Regulating air taxi services will provide safety regulators with a number of serious challenges, according to Mike Gadd, Business and Technical Lead Unmanned Aircraft Systems and Cyber Programmes at the UK’s Civil Aviation Authority, speaking at a London Royal Aeronautical Society conference “Realising market opportunities for drones” on 18 October.
One of the key issues is that personal flying vehicles based on COTS technologies do not fit into the airworthiness certification standards based on aircraft with 40 year lifecycles. “Current drones have an operational life of between nine months and a year and a half,” said Mike Gadd.
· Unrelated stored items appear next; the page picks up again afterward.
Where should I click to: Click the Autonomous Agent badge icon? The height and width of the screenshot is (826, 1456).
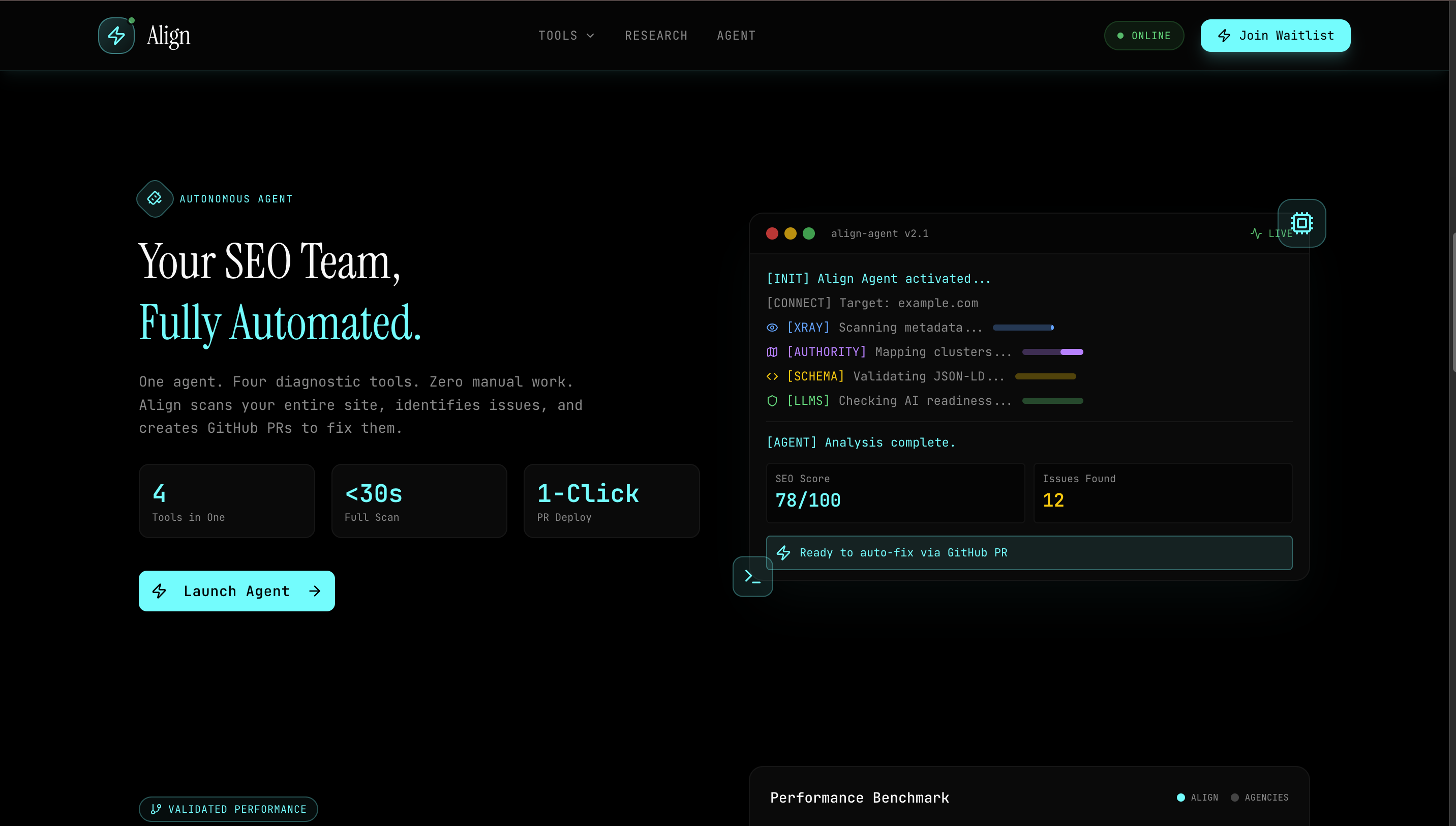click(154, 198)
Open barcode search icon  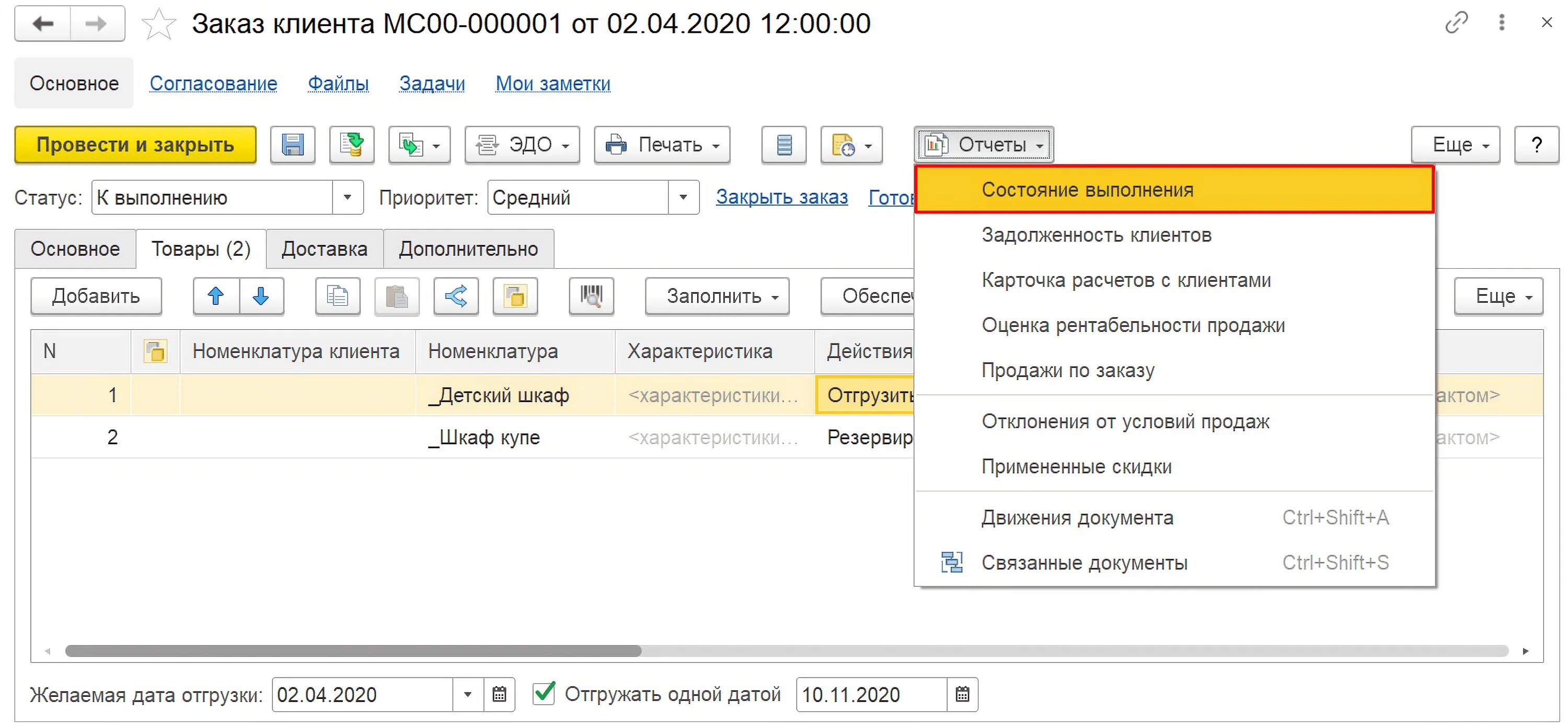591,296
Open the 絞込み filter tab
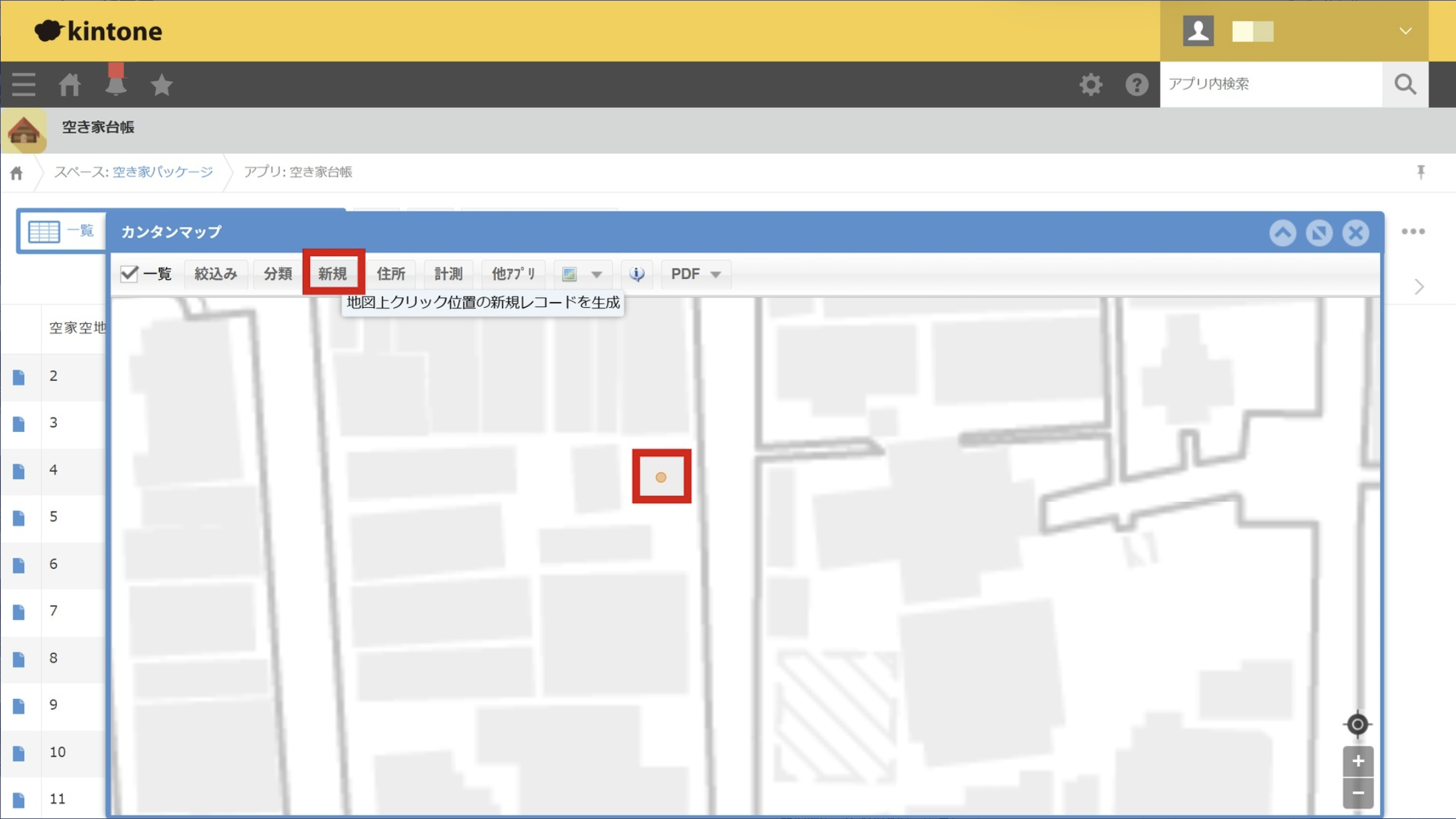The image size is (1456, 819). [216, 274]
With today’s aircraft we have detailed data on the materials and systems involved, he said, but using COTS technologies does not provide the regulator with the same base of data.
ISO/TC20/SC 16 is being developed by the International Organisation for Standardization to cover general specification, product systems, operational procedures and categorization and classification of civil unmanned aircraft systems and should be published next year, providing some industry-sourced baseline safety standards, which should help regulators around the world.
For the moment the UK CAA is using Health and Safety Executive guidelines on the protection of the public as the metric for deciding whether a drone operator meets the required safety standards.
“We then have to look at how they will share this airspace,” said Mike Gadd. “For example, should we prioritize drones with defribulators over drones carrying passengers?”
“Then we have ground-based surveillance system – those systems are advisory, at best. There will be huge numbers of aircraft with different performance capabilities so the question is how do we manage those in dense airspace and what safety level will we require. These systems do not align with current certification frameworks.”